In my probe layout, even numbered channels are physically adjacent (at the distal part of the probe), and odd numbered channels are also adjacent but at the proximal section of the probe.

My explanation is that mapping of channels is based on absolute channel index instead of device channel indices (corresponding to the physical location of the channels). Hence such a clean-cut proximal-distal duplication of channels both in unit summary plot and phy.

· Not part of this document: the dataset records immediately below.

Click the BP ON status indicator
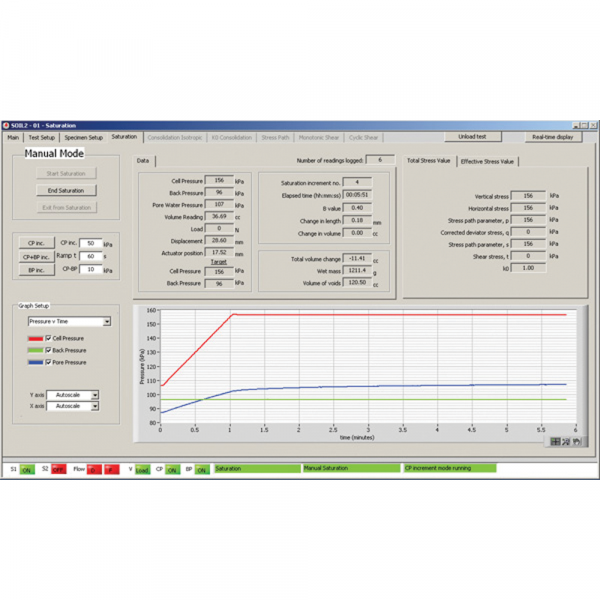Screen dimensions: 600x600 pos(201,468)
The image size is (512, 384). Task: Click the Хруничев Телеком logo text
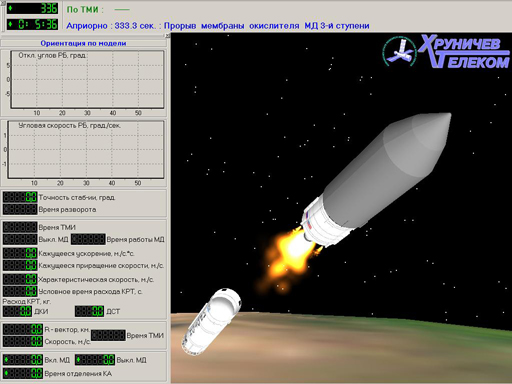coord(464,51)
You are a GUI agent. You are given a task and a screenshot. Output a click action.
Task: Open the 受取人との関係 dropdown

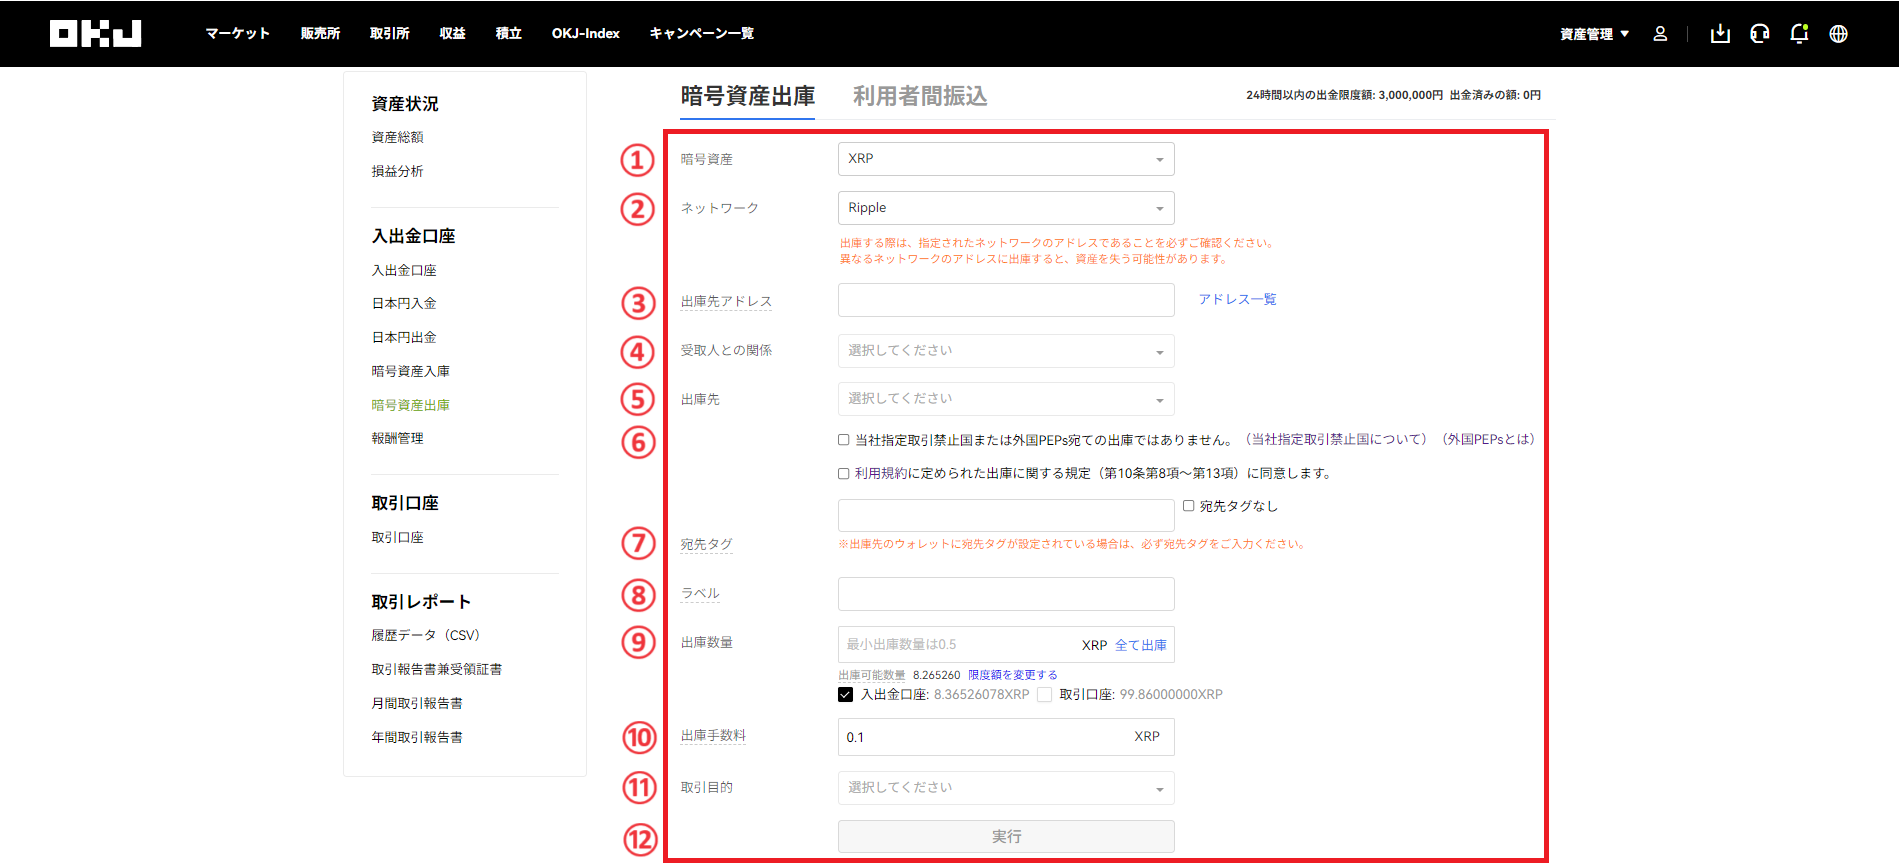pyautogui.click(x=1005, y=351)
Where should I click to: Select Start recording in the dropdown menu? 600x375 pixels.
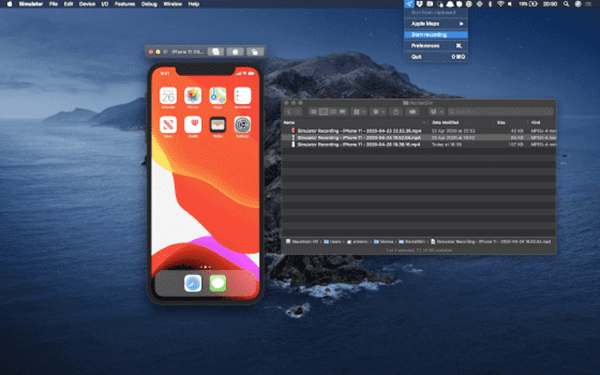[x=436, y=35]
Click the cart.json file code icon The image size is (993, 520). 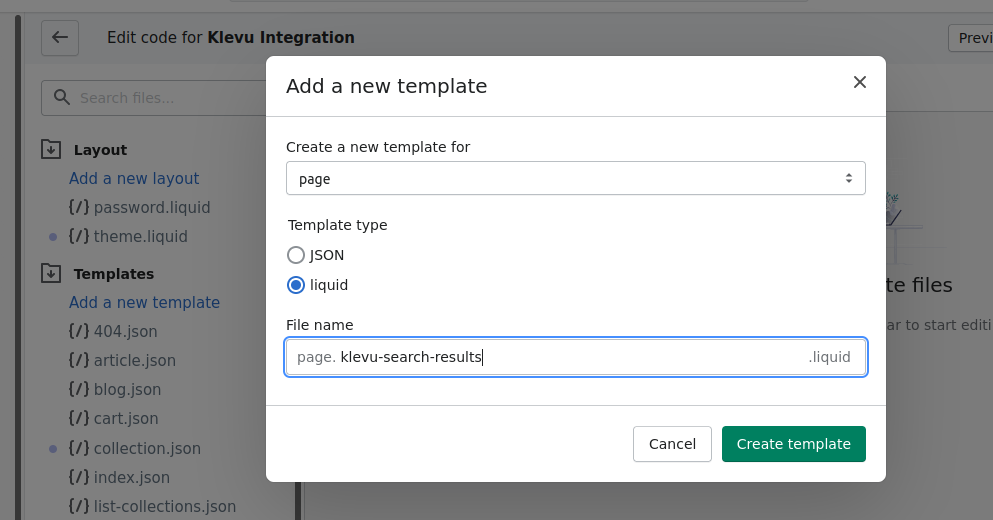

I'll send you my probe layout plot probably tomorrow (I don't have access to the file now). And I'm interested in your suggestion of having a zoom discussion on this. My email is [email protected] I would be available next week. Please let me know your preferred time spots.

[Aryo-Zare]

Hi @alejoe91

Sorry for my delayed feedback. Please find attached 2 pdf files depicting the distal & proximal parts of the probe layout I use. distal .pdf proximal .pdf Both of them show both the channel index & device channel indices. As shown, device channel indices are even_numbered or odd numbered depending if they are located at the distal or proximal end of the probe.

It seems to me that spikeinterfae incorporates channel indices (instead of device channel indices). For examle : device channel indices 1,2,3,4,5,6 correspond to channel indices : 192 , 1 , 193 , 2 , 194 , 3 The latter is then shown in uni summary plots and phy ! Hence, a distal_proximal duplication.